§ **DATA EXTRACT**

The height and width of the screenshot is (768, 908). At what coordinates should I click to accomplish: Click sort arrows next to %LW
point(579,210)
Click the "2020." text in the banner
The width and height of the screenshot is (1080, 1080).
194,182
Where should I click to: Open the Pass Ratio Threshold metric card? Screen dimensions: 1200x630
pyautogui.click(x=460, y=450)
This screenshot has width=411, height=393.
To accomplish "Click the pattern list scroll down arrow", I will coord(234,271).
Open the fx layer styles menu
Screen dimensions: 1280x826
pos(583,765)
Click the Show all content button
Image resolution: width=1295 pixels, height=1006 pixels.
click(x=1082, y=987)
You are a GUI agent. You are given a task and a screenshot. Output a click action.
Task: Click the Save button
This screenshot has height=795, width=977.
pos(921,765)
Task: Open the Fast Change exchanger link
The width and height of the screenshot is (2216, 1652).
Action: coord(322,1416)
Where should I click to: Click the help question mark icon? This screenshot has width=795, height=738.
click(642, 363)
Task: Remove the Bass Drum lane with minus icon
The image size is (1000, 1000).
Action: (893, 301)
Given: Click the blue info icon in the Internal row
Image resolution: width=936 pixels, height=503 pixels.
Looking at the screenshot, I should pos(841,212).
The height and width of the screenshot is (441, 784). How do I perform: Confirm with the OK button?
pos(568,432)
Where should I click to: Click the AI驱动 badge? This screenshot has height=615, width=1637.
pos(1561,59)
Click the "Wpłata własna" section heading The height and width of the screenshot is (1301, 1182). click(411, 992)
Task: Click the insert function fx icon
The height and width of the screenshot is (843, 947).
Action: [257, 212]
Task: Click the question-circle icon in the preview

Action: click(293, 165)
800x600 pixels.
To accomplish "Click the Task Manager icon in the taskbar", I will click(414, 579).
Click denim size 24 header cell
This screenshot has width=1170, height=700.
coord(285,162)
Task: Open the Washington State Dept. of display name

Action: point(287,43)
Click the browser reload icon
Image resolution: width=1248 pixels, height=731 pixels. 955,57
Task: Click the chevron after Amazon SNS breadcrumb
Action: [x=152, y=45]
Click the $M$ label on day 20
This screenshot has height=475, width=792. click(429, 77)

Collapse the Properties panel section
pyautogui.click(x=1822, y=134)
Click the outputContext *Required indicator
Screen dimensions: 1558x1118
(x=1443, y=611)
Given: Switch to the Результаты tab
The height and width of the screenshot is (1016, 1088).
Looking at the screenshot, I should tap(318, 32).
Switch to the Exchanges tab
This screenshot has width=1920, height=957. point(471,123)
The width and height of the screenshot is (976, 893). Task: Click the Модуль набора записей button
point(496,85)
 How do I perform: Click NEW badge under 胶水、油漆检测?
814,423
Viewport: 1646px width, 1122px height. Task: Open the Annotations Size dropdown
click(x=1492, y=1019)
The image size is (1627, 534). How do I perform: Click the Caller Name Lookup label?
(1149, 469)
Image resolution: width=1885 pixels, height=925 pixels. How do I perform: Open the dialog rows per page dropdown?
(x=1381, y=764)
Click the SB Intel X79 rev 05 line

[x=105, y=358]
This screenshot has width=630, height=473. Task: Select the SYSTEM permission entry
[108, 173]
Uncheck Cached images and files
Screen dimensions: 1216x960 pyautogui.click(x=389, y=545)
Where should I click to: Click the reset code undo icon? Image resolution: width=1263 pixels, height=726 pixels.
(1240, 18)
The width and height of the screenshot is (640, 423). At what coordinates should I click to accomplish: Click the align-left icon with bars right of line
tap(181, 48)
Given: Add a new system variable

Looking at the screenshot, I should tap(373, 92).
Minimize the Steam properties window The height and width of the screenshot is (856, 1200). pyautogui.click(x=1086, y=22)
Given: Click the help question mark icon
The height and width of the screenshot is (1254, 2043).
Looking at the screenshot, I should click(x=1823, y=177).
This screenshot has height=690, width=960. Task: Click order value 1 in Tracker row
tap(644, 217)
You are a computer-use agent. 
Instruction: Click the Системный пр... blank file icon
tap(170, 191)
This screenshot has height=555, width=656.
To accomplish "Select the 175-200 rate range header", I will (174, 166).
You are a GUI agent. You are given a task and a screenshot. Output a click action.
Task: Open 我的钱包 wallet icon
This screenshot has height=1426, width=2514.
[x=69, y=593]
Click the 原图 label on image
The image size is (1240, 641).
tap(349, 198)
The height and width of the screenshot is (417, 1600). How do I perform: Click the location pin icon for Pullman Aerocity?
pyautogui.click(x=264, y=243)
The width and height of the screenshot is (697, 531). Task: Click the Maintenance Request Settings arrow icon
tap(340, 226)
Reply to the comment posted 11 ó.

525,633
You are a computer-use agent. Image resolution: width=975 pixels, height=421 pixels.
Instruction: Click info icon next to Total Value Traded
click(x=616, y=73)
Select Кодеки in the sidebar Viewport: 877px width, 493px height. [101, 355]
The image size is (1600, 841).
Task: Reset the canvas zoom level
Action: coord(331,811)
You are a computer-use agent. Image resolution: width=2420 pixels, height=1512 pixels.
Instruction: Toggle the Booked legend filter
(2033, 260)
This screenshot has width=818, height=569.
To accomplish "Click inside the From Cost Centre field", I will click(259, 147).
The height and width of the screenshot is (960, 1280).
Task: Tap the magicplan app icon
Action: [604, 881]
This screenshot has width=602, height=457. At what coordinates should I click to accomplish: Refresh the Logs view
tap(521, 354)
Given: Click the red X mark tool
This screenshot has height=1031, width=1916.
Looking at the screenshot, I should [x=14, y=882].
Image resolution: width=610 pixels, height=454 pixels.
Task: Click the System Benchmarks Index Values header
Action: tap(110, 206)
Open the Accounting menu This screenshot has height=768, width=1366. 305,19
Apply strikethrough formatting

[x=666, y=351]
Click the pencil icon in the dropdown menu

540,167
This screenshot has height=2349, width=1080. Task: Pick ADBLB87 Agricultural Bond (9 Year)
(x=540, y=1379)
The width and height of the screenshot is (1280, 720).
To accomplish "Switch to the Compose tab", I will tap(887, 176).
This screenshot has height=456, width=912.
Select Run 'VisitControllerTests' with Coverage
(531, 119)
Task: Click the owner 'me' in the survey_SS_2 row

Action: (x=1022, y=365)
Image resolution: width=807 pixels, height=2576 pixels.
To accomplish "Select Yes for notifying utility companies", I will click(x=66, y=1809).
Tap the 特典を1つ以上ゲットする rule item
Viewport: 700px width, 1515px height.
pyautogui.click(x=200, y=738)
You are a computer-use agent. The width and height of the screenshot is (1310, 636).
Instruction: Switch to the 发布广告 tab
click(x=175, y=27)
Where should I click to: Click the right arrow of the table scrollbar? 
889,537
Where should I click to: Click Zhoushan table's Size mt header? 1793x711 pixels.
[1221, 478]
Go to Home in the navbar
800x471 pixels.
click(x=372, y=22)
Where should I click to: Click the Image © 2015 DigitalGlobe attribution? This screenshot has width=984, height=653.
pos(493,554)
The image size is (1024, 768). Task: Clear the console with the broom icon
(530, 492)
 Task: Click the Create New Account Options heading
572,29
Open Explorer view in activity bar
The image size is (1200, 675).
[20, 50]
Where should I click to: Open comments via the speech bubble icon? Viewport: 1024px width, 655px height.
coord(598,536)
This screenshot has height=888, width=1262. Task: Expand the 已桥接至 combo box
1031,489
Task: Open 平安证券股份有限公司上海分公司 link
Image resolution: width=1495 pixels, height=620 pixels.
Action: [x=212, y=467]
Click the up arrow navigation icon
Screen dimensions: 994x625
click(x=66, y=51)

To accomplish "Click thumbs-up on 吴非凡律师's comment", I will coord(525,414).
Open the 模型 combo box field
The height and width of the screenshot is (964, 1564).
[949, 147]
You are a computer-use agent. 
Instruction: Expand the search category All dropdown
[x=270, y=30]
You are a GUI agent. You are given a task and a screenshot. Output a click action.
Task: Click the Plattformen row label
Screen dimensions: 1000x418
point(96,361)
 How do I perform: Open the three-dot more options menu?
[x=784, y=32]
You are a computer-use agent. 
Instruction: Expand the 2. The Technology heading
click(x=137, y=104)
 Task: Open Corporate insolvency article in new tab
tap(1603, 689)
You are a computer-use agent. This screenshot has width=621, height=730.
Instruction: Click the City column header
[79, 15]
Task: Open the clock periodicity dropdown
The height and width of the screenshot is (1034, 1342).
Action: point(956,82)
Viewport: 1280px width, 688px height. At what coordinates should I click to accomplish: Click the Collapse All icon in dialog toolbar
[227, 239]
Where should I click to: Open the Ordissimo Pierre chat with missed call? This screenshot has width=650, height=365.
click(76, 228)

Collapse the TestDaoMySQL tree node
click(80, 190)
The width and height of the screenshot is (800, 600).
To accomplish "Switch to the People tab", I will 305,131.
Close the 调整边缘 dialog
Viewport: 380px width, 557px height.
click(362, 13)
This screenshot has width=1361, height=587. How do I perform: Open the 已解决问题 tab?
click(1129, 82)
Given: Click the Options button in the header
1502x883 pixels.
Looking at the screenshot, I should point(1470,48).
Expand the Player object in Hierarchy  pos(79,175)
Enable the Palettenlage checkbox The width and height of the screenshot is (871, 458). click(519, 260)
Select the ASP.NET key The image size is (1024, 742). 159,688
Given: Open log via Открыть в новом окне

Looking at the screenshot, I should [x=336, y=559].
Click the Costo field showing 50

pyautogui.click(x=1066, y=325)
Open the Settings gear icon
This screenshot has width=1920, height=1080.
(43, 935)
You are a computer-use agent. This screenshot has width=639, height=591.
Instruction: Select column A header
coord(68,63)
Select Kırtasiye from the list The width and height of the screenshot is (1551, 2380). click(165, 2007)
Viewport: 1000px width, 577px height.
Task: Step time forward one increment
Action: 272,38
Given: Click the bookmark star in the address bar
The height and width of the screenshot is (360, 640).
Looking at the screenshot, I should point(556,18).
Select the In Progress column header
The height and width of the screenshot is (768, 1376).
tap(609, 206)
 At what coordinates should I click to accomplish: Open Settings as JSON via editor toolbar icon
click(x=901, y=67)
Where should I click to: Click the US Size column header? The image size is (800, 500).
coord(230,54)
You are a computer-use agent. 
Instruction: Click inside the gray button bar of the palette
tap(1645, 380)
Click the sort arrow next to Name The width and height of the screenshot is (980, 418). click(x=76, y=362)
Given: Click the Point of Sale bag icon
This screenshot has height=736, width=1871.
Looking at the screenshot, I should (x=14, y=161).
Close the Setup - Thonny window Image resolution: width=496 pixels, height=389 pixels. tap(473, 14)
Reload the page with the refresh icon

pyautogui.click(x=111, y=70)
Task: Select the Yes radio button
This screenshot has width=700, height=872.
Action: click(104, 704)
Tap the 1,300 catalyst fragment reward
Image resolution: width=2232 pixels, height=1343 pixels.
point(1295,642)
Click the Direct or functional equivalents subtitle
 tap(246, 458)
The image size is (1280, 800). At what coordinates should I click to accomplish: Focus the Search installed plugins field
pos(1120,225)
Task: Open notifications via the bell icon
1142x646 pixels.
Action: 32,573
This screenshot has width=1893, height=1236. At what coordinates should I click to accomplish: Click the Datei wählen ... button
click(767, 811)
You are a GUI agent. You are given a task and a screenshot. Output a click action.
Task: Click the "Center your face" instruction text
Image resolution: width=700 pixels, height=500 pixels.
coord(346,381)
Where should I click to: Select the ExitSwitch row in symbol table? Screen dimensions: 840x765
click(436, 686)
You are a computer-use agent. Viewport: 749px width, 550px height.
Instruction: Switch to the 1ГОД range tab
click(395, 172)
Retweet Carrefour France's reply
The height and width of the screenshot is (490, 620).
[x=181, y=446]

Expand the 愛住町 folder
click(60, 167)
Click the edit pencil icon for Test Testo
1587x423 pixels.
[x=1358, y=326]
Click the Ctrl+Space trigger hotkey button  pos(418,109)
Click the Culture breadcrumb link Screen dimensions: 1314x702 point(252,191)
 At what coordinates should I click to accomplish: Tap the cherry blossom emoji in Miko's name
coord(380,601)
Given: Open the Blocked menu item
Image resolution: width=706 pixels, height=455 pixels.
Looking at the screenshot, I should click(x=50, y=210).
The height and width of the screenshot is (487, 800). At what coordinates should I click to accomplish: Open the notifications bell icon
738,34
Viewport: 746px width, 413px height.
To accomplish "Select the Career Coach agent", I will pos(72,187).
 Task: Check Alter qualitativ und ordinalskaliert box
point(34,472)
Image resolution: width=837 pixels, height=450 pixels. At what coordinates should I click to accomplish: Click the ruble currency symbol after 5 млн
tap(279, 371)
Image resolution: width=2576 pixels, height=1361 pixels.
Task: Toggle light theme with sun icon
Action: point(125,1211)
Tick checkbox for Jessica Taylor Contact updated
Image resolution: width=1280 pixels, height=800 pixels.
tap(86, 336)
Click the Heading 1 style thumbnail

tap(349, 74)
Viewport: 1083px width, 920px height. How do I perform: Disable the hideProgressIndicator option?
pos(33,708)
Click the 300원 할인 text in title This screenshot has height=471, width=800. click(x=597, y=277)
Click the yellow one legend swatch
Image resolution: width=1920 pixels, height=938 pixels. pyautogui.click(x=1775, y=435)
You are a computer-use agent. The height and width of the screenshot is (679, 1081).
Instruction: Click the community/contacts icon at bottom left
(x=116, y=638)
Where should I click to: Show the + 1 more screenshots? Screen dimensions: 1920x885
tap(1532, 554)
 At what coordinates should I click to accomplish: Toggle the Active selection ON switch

§ **TASK OBJECTIVE**
A line belongs in the answer if it contains the word "link"; please copy each such line from the material.

§ **SOLVED EXERCISE**
Task: Open the Fast Change exchanger link
Task: Open 平安证券股份有限公司上海分公司 link
Click the Culture breadcrumb link Screen dimensions: 1314x702 point(252,191)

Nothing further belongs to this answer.